▶ **Selected extract**:
◇ ◇ ◇

West Bank – Rare Public Friction Between Obama And Abbas At Joint News Conference

22

US President Barack Obama (L) and Palestinian Authority President Mahmoud Abbas (R) speak to the media after a meeting in the Muqata Presidential compound in Ramallah, 21 March 2013. EPA/OLIVER WEIKENWest Bank – President Barack Obama spoke grandly of big picture peacemaking Thursday, but the Palestinians are focused on a specific demand – that Israel freeze settlement building before they’ll return to talks.

Join our WhatsApp group

Subscribe to our Daily Roundup Email


Stingingly rebuffed by Obama on this score, Palestinian President Mahmoud Abbas now finds himself at a crossroads: Fold and see his tattered credibility suffer further, or stick to his guns while peace efforts stay frozen and Israel continues to build on the land Palestinians – and Obama himself – want for their state.

Abbas signaled that he’s not changing course, creating a moment of rare public friction between him and Obama at a joint news conference following their meeting Thursday. After Obama said neither side should set terms for renewing negotiations, basically siding with Israel, Abbas pointed out that most of the world deems Israeli settlements illegal.

“We don’t demand anything beyond the international resolutions and it’s the duty of the Israeli government to stop settlement activities to enable us to talk about all issues in the negotiations,” he said.

Abbas also warned that growing numbers of Palestinians are losing faith in the possibility of establishing a Palestinian state alongside Israel because of the encroachment of settlements.

The Palestinians want a state in the West Bank, the Gaza Strip and east Jerusalem, territories Israel captured in 1967. Since that war, Israel has built dozens of settlements in the West Bank and east Jerusalem – now home to more than a half million Israelis – that make a partition deal increasingly difficult, some say impossible.

Abbas argues that he cannot negotiate the borders between Israel and a future Palestine while Israel unilaterally determines that line by accelerating settlement construction, particularly in east Jerusalem. Israel disputes the logic of this because it has dismantled settlements in the past.

Now Abbas’ options are becoming more unappealing.

Abbas has been the most unwavering Palestinian advocate of establishing a Palestinian state through negotiations with Israel, saying it’s the only path to independence.

If he rejects Obama’s terms, it means negotiations will likely remain frozen, depriving Abbas of a credible political program and, as time goes by, legitimacy.

Abbas was elected in 2005 to a four-year term, but has stayed on because the bitter political split between him and the rival Islamic militant group Hamas, which seized Gaza in 2007, has prevented new elections.

Two senior Abbas aides provided conflicting interpretations of the Obama-Abbas meeting.

Veteran negotiator Saeb Erekat, gave a more upbeat assessment. He said Obama told Abbas that he remains committed a Palestinian state, considers a peace deal a priority and will send U.S. Secretary of State John Kerry to the region to follow up.

◇ ◇ ◇

▶ **Data section**:
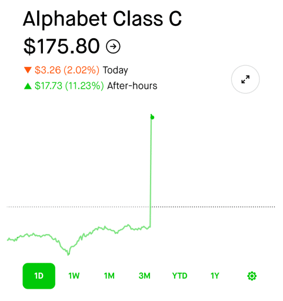Click the After-hours label

132,86
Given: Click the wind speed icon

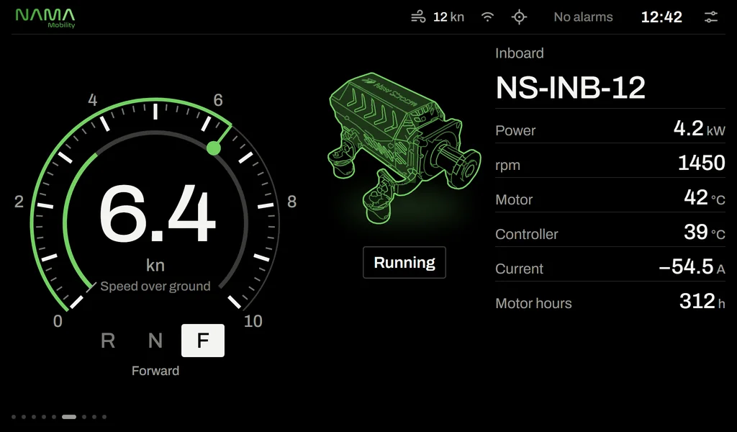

◇ ◇ ◇

▶ **Set of tasks**:
1. Based on the article on the Obama–Abbas meeting, state whether each statement agrees with it, answering yes or no and quoting the deciding words: (a) Abbas was elected in 2005 to a four-year term; (b) Israel captured the West Bank, the Gaza Strip and east Jerusalem in 1973; (c) Saeb Erekat gave a more pessimistic assessment of the meeting.
2. Transcribe the passage of the article on the Obama–Abbas meeting that opens with the words "If he rejects" and closes with "to follow up.".

▶ **Worked solutions**:
1.
(a) Yes: "Abbas was elected in 2005 to a four-year term"
(b) No: "territories Israel captured in 1967"
(c) No: "Veteran negotiator Saeb Erekat, gave a more upbeat assessment."

2.
If he rejects Obama’s terms, it means negotiations will likely remain frozen, depriving Abbas of a credible political program and, as time goes by, legitimacy.

Abbas was elected in 2005 to a four-year term, but has stayed on because the bitter political split between him and the rival Islamic militant group Hamas, which seized Gaza in 2007, has prevented new elections.

Two senior Abbas aides provided conflicting interpretations of the Obama-Abbas meeting.

Veteran negotiator Saeb Erekat, gave a more upbeat assessment. He said Obama told Abbas that he remains committed a Palestinian state, considers a peace deal a priority and will send U.S. Secretary of State John Kerry to the region to follow up.